**WHAT YOU HAVE TO DO**:
Please repeat each line from the one holding "1512x811 pixels." through the final line of the data, exactly as it stands, with no pictures.

**EXTRACTED INFORMATION**:
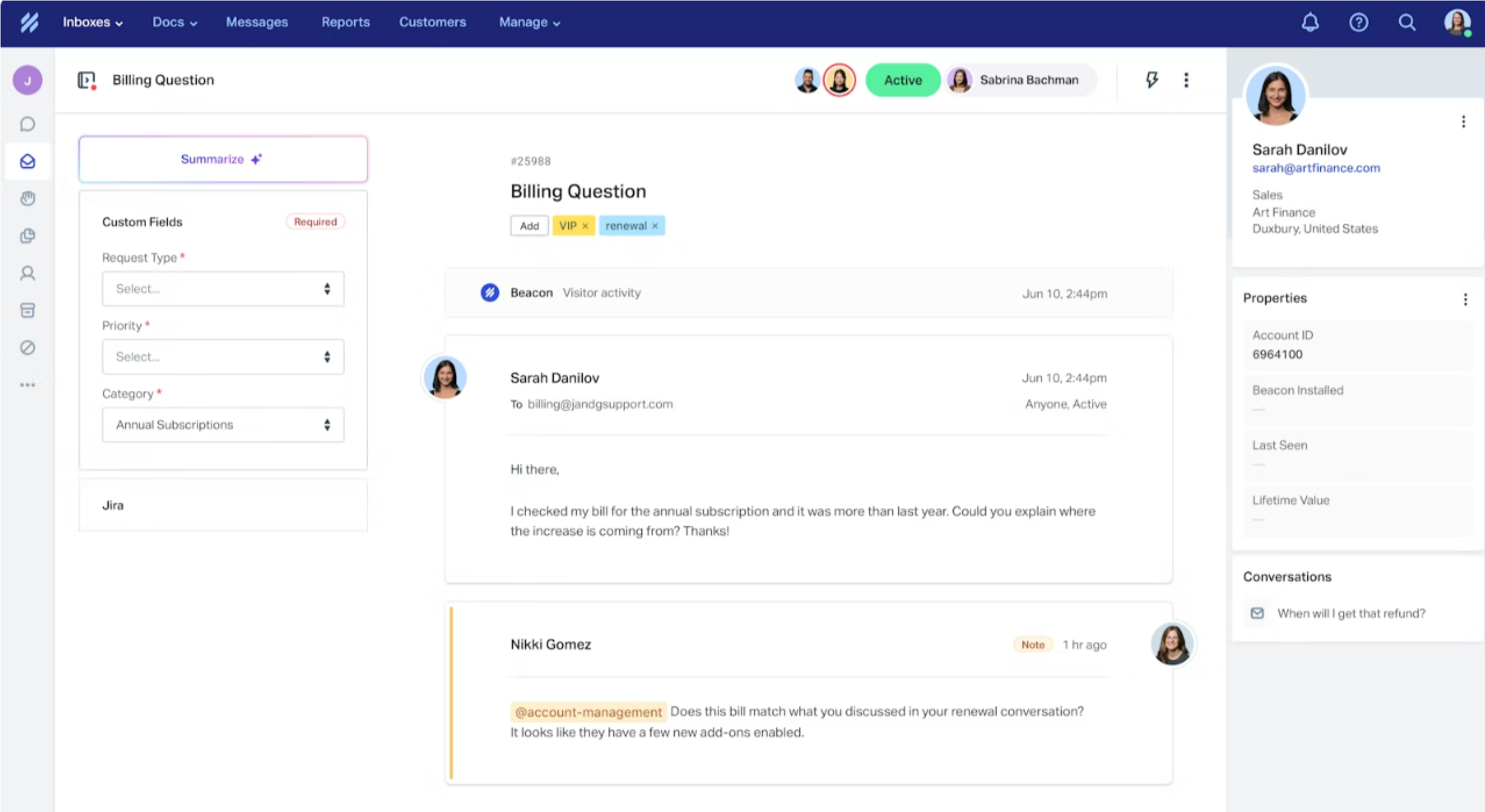Open the archive box icon in the sidebar
This screenshot has width=1485, height=812.
pyautogui.click(x=27, y=310)
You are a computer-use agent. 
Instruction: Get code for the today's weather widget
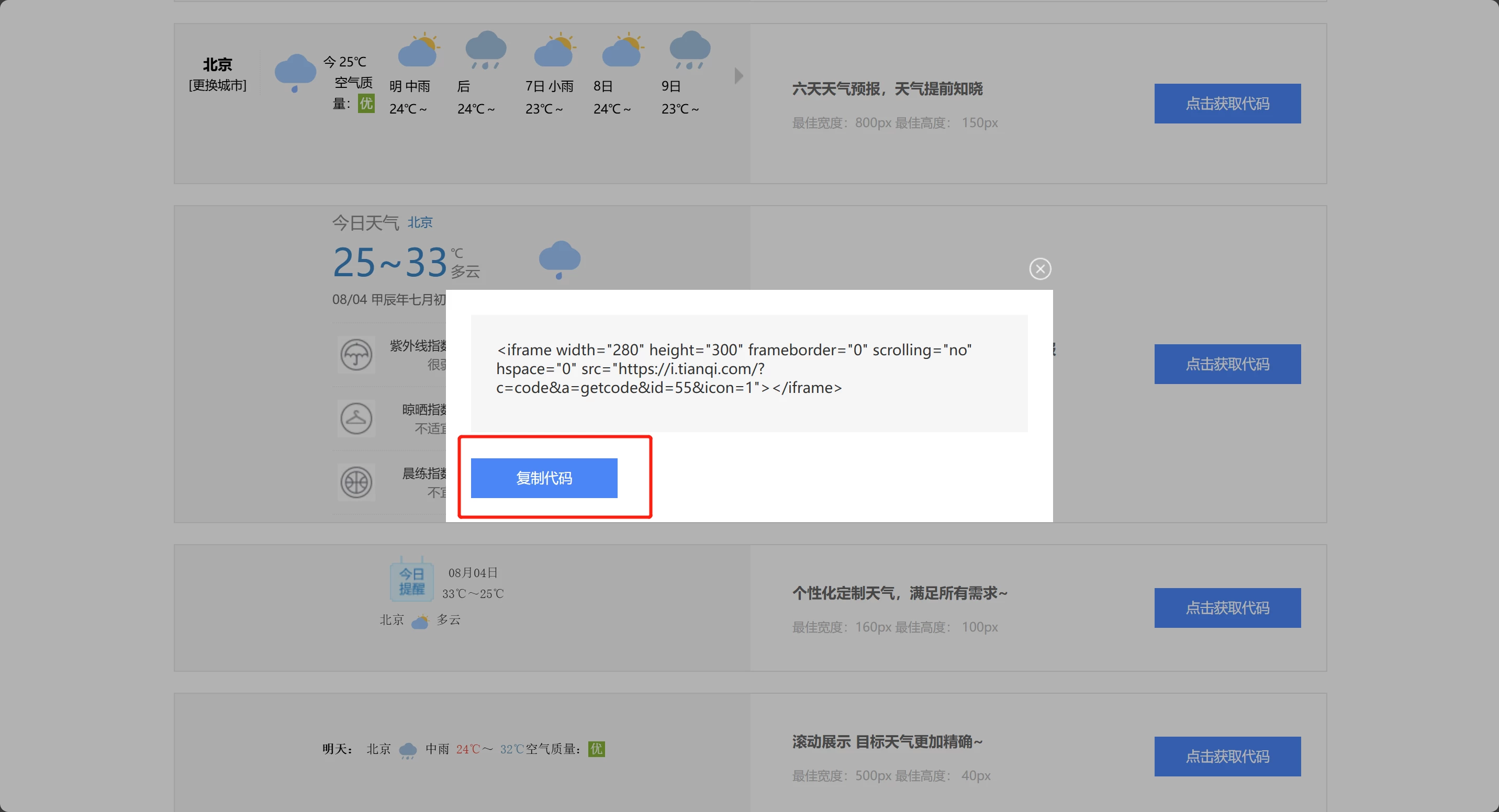1227,364
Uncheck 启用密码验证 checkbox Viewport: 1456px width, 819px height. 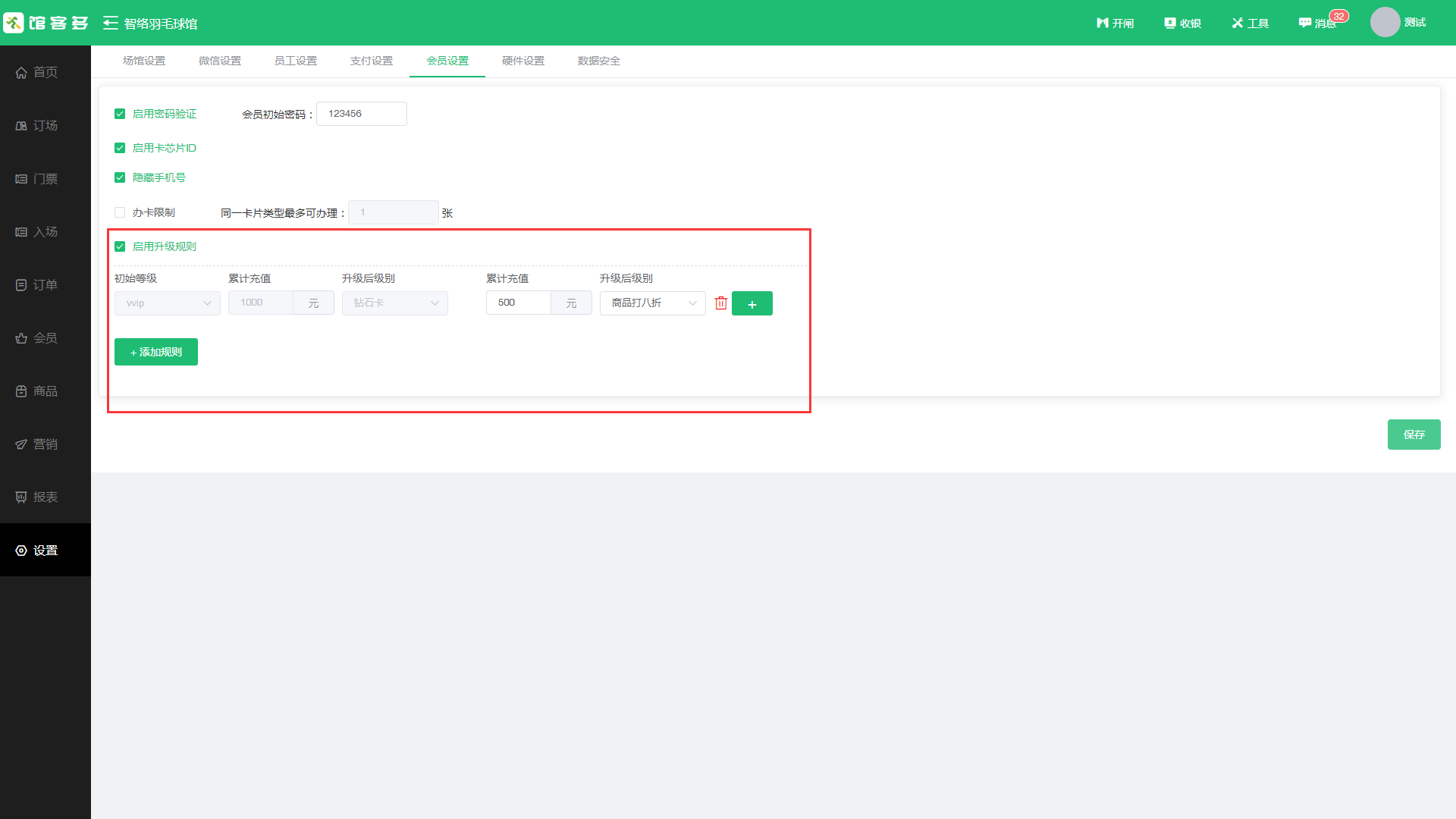tap(120, 114)
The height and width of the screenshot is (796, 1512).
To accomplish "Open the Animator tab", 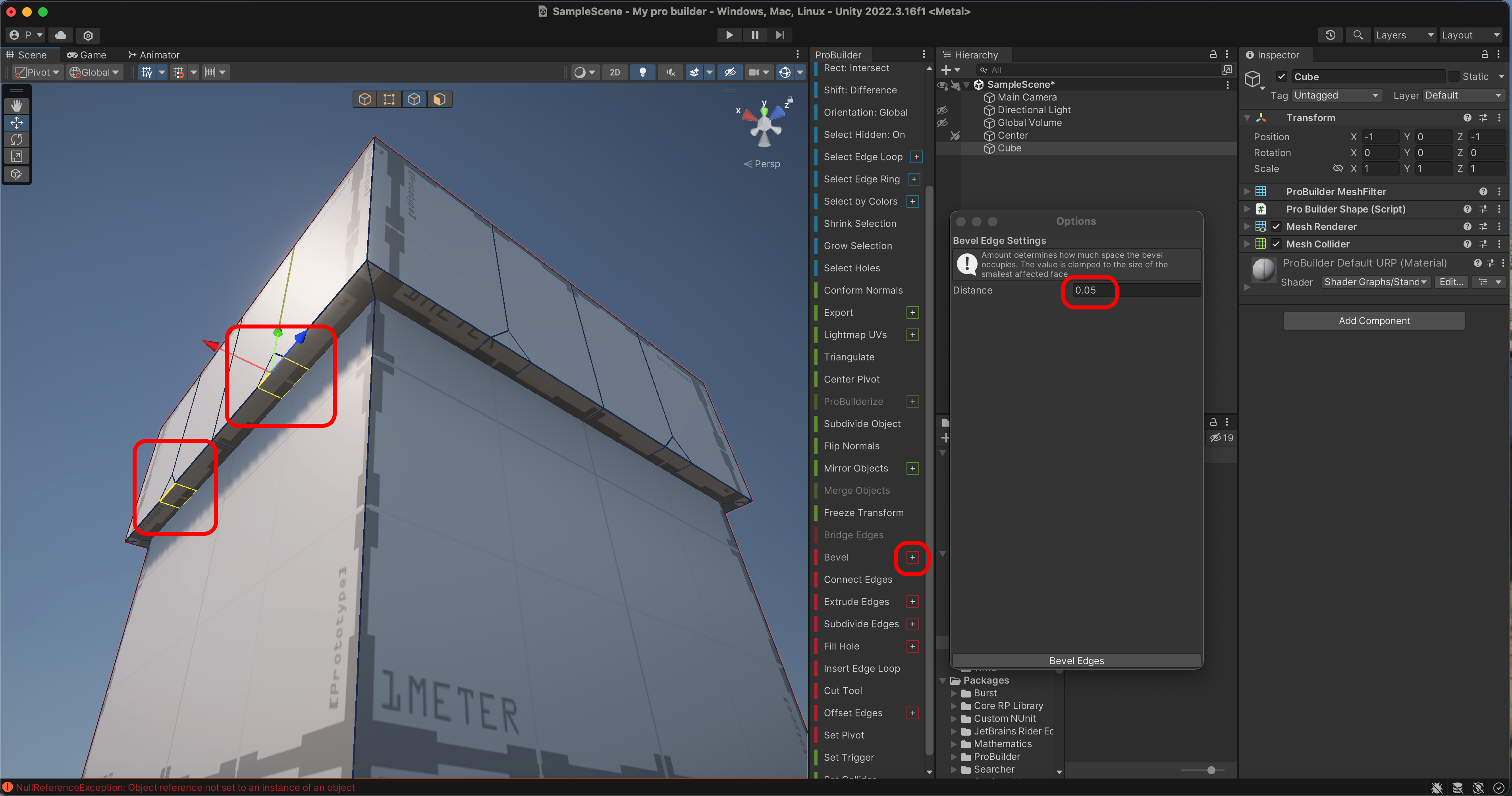I will tap(154, 54).
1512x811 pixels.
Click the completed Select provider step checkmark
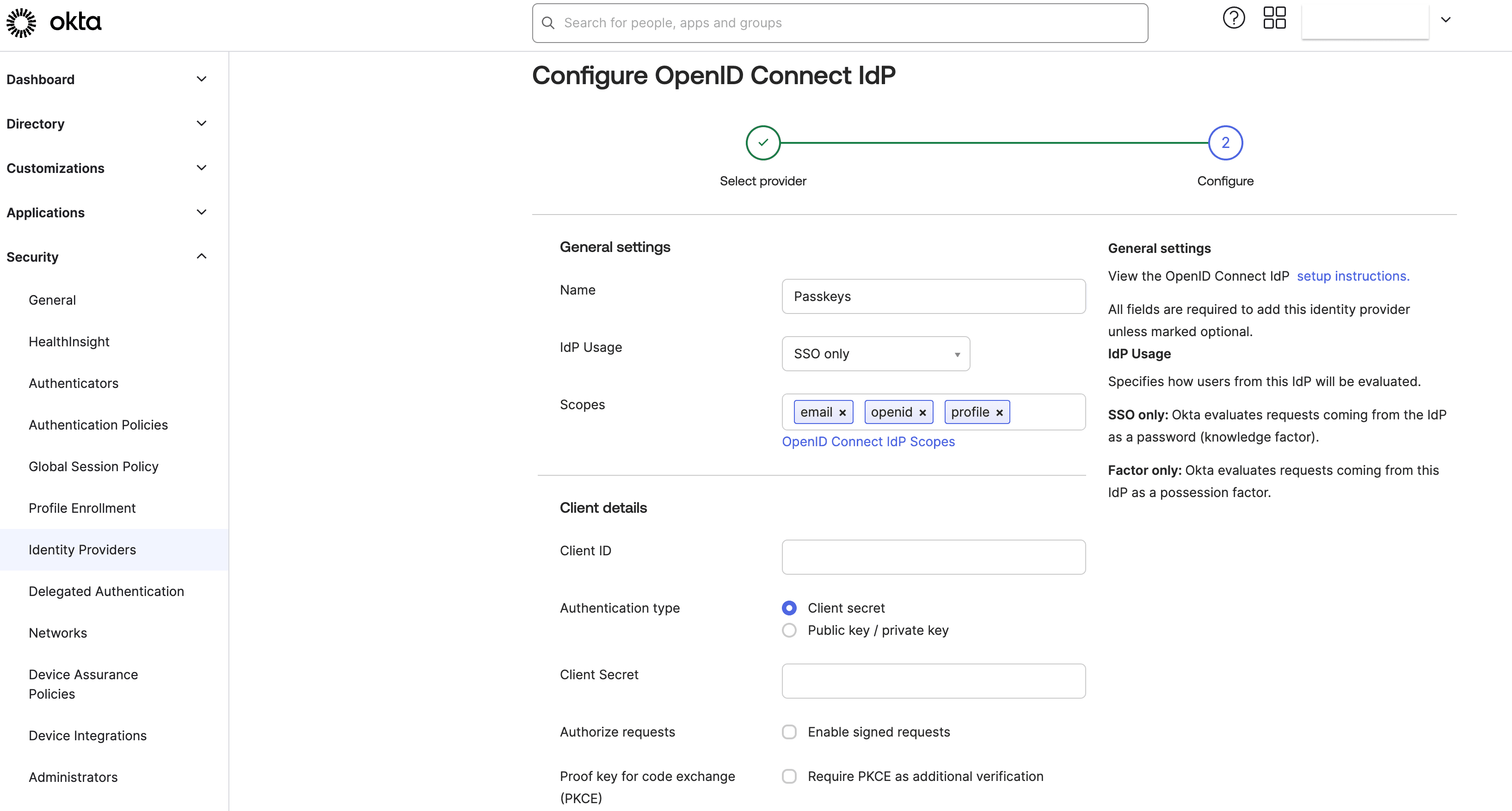tap(762, 142)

**SOLUTION TO THE PROBLEM**:
1512x811 pixels.
Click the completed Select provider step checkmark
tap(762, 142)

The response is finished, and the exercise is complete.